THE club narrative that protests harm the team has been thoroughly dismembered. Protests at Liverpool resulted in defeat but a sparkling performance against the Champions-elect. Thousands of protestors before the Southampton game preceded the most complete onfield performance of the season as the away side were brushed aside by the Hammers pace and power.
There is little doubt however, the David Sullivan-inspired PR offensive will continue with the latest instalment (more offensive than PR) involving rolling out a former ticket tout and alickadoo named Terry Creasey claiming “Bobby Moore would be turning in his grave” at the protests.
Aside from the fact his quotes in the Mail are so on-message they appear to have been written by Sullivan himself, they open the intriguing prospect of further revelations from “the other side”. As a manager himself Ron Greenwood would assert David Moyes must pick Pablo Fornals. And protest organisers Hammers United will have missed a trick if they don’t employ a medium to prove Vic Watson has always loved #GSBOUT.
There is a serious side to this – Sullivan has long sought to monetise the memory of Moore – to now use his legacy as a propaganda tool sits perfectly with a classless and cynical attitude towards death.
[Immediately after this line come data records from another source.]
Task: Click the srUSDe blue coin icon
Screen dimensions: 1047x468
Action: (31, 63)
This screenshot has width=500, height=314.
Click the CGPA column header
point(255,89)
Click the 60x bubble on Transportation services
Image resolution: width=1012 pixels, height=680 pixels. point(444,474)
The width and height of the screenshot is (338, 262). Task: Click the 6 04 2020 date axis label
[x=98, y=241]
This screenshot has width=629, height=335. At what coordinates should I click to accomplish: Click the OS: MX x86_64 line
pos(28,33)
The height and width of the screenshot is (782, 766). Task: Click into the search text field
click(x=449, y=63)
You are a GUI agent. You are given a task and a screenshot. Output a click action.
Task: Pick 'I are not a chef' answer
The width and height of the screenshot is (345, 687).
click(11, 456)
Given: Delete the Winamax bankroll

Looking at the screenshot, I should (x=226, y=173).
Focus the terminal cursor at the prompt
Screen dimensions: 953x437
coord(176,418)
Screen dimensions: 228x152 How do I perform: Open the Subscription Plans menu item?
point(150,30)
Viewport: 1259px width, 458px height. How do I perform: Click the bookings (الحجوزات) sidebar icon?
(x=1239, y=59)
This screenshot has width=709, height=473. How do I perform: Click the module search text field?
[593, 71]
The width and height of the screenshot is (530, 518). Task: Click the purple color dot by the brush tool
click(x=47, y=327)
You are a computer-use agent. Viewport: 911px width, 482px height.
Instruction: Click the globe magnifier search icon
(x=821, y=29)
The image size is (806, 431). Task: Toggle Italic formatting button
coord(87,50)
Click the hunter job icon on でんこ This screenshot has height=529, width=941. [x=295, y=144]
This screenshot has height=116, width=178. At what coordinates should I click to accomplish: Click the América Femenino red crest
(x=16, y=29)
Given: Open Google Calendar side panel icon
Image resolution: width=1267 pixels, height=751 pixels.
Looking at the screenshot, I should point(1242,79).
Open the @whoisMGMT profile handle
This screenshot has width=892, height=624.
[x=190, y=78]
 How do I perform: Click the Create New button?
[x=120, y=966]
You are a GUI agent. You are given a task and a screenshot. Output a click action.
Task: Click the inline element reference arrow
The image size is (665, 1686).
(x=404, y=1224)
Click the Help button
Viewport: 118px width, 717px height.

This is the man who, let’s not forget, used the suicide of former lover and porn star Mary Millington as an excuse to release a posthumous exploitation film described by IMDB as a “tawdry tribute” that featured a lengthy interview by himself. For the record, Sullivan dumped Millington prior to her untimely death after drug abuse and depression (hers) affected their relationship.
As much as writing about Sullivan’s squalid and seedy past is a chore, Saturday’s game was a delight. Supporters were re-energised by both the pre-match protest and Monday night’s efforts against Liverpool that promised better results against less accomplished sides. Southampton, with the sort of lethargy often exhibited by mid-table sides at the fag-end of the season played their part.
Manager David Moyes played a side to have a go (he won’t play such a side for every game) and striker Sebastien Haller, relishing the space created as Michail Antonio and Jarrod Bowen regularly got themselves in front of the “Baguette Batistuta” played hell with the Saints defence. At the other end of the pitch it was obvious work had been done on set plays with six men defending the goal area at corners – also striking was a new attitude – perhaps a result of the appointment of motivator Kevin Nolan to the coaching staff. On that point it’s worth saying football whispers suggest Moyes’ struggles to appoint back room staff was due to a widespread feeling that stay up or go down staff would all be released at the end of the season.
Goals from Bowen, Haller and Antonio were more than enough to dispatch the South-coast visitors and leapfrogged the club above Bournemouth on goal difference and out of the relegation zone – a net return of only minus three against Manchester City and Liverpool away now looks a good return. The only negative from the day were the fading legs and lungs of poor Mark Noble. His lack of pace was directly responsible for Southampton’s goal and the days of him being an automatic choice appear numbered.